Le récit de la journée suit cette ardente proclamation. En voici le texte :
« L’an 1852, et le 11ème jour du mois de janvier, nous, maire de Daumazan, nous conformant à la circulaire de M. le Préfet du 7 de ce mois nous sommes empressés de ne rien négliger pour donner à la fête nationale de ce jour tout l’éclat possible que la localité comporte.
« Après nous être concertés avec M. le curé, cette fête fut annoncée par toutes les cloches à la grande volée qui a duré plus d’une heure. Le soir à 6h. il en fut de même ainsi que le matin à l’aurore et à la suite de la première messe une distribution de pains fut faite aux indigents. A 2h.et demie de relevée, le conseil municipal en corps, le premier suppléant de la justice de paix du canton, membre du dit conseil, les membres du bureau de bienfaisance, le percepteur, l’instituteur communal et les officiers ministériels se sont réunis à nous et à notre adjoint revêtus de nos écharpes, à l’Hôtel de Ville, pour se rendre à l’église paroissiale où un Te Deum d’action de grâces devait être chanté à l’issue des vêpres.
« Le cortège partit de la mairie à 3h00 précises, accompagné de la Garde Nationale drapeau déployé. Arrivés au saint lieu, les divers fonctionnaires prirent place aux endroits qu’on leur avait assignés. A la fin de l’office, le Te Deum fut chanté en grand choeur ainsi que le verset Domine salvum fac republicam ludovicum napoleonem ( oh, maître, fait que Napoléon soit le sauveur de la République) répété pendant trois fois, et cette cérémonie fut terminée par la bénédiction de très saint sacrement et avec l’assistance d’un grand nombre de fidèles bien recueillis qui garnissaient toute la nef assez vaste de l’église, les chapelles et la tribune qui contiennent plus de 300 personnes. Ensuite, le cortège est rentré à la mairie où une acclamation du Conseil Municipal au prince Louis – Napoléon, président de la République, fut proclamée par nous à un public de plus de 1200 âmes et en présence de la Garde Nationale et cette acclamation fut accueillie par des cris mille fois répétés de « Vive Louis Napoléon » ;
« Le soir, vers les 6h.00, toutes les fenêtres des maisons qui donnent sur toutes les rues et carrefours de la ville furent illuminés, ainsi que l’Hôtel de Ville, le presbytère et les deux tours du clocher.
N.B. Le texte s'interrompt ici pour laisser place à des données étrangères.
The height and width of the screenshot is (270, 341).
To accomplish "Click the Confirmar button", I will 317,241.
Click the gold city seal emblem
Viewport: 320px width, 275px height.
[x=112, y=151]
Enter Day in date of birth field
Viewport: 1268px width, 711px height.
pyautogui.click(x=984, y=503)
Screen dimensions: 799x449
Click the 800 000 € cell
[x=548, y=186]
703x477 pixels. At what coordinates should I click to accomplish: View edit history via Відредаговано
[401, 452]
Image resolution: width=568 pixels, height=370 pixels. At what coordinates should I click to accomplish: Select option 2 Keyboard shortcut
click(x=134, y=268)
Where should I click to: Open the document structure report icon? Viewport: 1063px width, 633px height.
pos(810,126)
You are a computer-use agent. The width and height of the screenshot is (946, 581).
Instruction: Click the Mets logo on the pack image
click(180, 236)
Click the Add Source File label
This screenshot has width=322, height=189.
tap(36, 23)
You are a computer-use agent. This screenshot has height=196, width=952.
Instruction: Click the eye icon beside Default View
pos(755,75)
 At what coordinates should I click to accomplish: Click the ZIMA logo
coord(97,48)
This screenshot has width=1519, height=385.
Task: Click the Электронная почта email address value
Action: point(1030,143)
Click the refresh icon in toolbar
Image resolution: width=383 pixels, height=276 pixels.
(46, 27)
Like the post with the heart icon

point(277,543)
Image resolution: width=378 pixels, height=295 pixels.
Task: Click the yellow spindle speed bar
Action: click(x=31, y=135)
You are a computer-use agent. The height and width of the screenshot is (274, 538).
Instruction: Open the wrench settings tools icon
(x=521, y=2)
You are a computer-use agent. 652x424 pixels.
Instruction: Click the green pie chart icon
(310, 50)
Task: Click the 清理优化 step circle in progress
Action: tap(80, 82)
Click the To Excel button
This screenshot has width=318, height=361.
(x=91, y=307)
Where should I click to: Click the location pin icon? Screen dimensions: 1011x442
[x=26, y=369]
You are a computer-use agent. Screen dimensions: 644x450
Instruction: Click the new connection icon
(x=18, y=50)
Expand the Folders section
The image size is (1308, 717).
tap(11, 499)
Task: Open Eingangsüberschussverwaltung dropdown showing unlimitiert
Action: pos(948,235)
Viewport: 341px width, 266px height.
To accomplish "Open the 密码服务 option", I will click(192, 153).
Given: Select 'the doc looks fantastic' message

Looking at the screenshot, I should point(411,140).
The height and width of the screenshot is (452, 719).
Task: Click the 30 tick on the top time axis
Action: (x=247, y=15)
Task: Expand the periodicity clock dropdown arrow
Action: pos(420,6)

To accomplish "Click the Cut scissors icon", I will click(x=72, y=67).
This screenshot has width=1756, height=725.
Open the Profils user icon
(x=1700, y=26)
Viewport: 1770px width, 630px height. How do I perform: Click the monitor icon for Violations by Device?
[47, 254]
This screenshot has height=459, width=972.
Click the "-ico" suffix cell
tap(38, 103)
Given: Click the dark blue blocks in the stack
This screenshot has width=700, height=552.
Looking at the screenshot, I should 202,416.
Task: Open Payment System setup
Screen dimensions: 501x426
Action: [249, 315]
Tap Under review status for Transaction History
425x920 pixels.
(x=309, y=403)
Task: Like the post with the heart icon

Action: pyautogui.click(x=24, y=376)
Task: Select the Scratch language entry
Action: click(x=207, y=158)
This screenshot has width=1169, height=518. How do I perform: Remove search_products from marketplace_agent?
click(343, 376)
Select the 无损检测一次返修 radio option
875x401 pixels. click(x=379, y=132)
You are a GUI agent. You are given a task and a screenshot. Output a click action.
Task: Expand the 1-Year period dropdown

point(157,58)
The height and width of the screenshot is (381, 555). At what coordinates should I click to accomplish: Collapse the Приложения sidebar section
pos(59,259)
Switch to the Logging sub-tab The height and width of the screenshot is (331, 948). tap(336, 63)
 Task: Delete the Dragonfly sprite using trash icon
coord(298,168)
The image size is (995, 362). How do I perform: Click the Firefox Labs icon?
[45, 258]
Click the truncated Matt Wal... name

« Vers les 7h.00, un feu de joie a eu lieu au son de toutes les cloches. A la première lueur de ce feu, un coup de canon fut tiré du clocher lequel fut suivi de plusieurs décharges par la Garde Nationale. Avant de se séparer, les autorités et la Garde Nationale parcoururent toutes les rues de la ville aux cris de « Vive Louis Napoléon, sauveur de la France », acclamations répétées par tous les habitants qui garnissaient toutes les fenêtres de leurs maisons. Une distribution d’argent fut faite à la Garde Nationale et destinée à un repas qui eut lieu à 8h.00.
« Cette fête s’est célébrée à Daumazan avec la plus grande joie et avec le plus grand enthousiasme. Nous osons avancer, sans crainte de nous tromper qu’une commune de 1450 habitants comme Daumazan s’est surpassée en pareille circonstance ».
Cette fête en l’honneur du président de la République – qui venait d’être plébiscité – se passait donc le 11 janvier 1852. Le 2 décembre de la même année, le prince – président « sauveur de la République » se faisait proclamer empereur des français et inaugurait ce que l’on a appelé « l’empire autoritaire » où à peu près toutes les libertés furent supprimées !!!